Day: September 7, 2016

Wednesday, 7 September 2016

09:54 – Barbara is off to the gym and bank. Later today we’ll be doing more kit stuff. We’re down to half a dozen forensic kits in stock, so building more of those will be first priority. That means we need to make up chemical bags for them, which means I need to make up several of the chemicals and get them bottled first.

Email from Jen, who decided to take advantage of the Augason Farms Labor Day sale to stock up on more powdered eggs. She ordered another dozen #10 cans, about 72 dozen worth, to add to the 30+ cans she already had in their pantry. That gives her something like 250 dozen worth. As Jen said, at about $3/dozen, the powdered whole eggs are three times the price of fresh, but they don’t keep chickens and she has no intention of doing so. A lot of people store powdered eggs only for baking purposes, but Jen has scrambled eggs on their LTS breakfast menu. She’s tried making scrambled eggs from the powder, and says it works just fine. None of them could tell much if any difference between scrambled eggs from fresh and from powder. With more than 40 cans in stock, they’ll be able to have scrambled eggs once or twice a week for the six of them for a year, and still have plenty for baking. It’ll make a nice break from pancakes and oatmeal.

Speaking of baking, Jen said they had one #10 can of baking powder in their LTS pantry, but she decided to back that up using my method of storing the ingredients separately. So she added a 13-pound bag of baking soda from Sam’s and a 5-pound container of citric acid she ordered on Amazon. Both of those ingredients have essentially unlimited shelf lives, while baking powder, once opened, can have a shelf life of only six months to a year, or even less. The problem is that any moisture, even atmospheric water vapor, reacts with the baking powder to activate it and render it useless. One can instead mix the baking soda and citric acid to make up baking powder on-the-fly, either single- or double-acting depending on the proportions you use.
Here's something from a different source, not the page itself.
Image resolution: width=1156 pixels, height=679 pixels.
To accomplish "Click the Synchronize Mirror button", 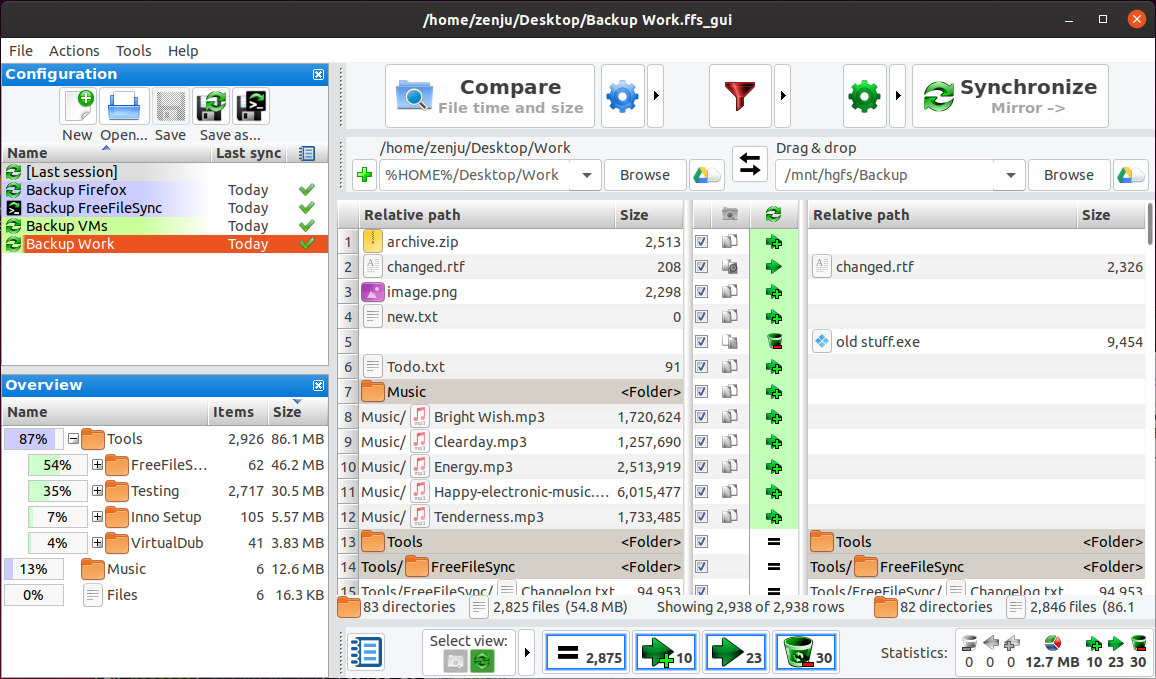I will pyautogui.click(x=1010, y=96).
I’ve started re-reading Eric Flint’s 1632 (Ring of Fire) series, which I last read probably 12 or 15 years ago. It’s about a contemporary small West Virginia town that is physically and temporally displaced from 2000 West Virginia to 1632 central Germany, plopped down right in the middle of the 30 Years War. It wasn’t written as a PA/prepper series, but that’s what it is. The first volume is free for the download on Amazon.com. I think the series is up to 16 or 17 titles now. I have the first half dozen already, and may grab the others eventually.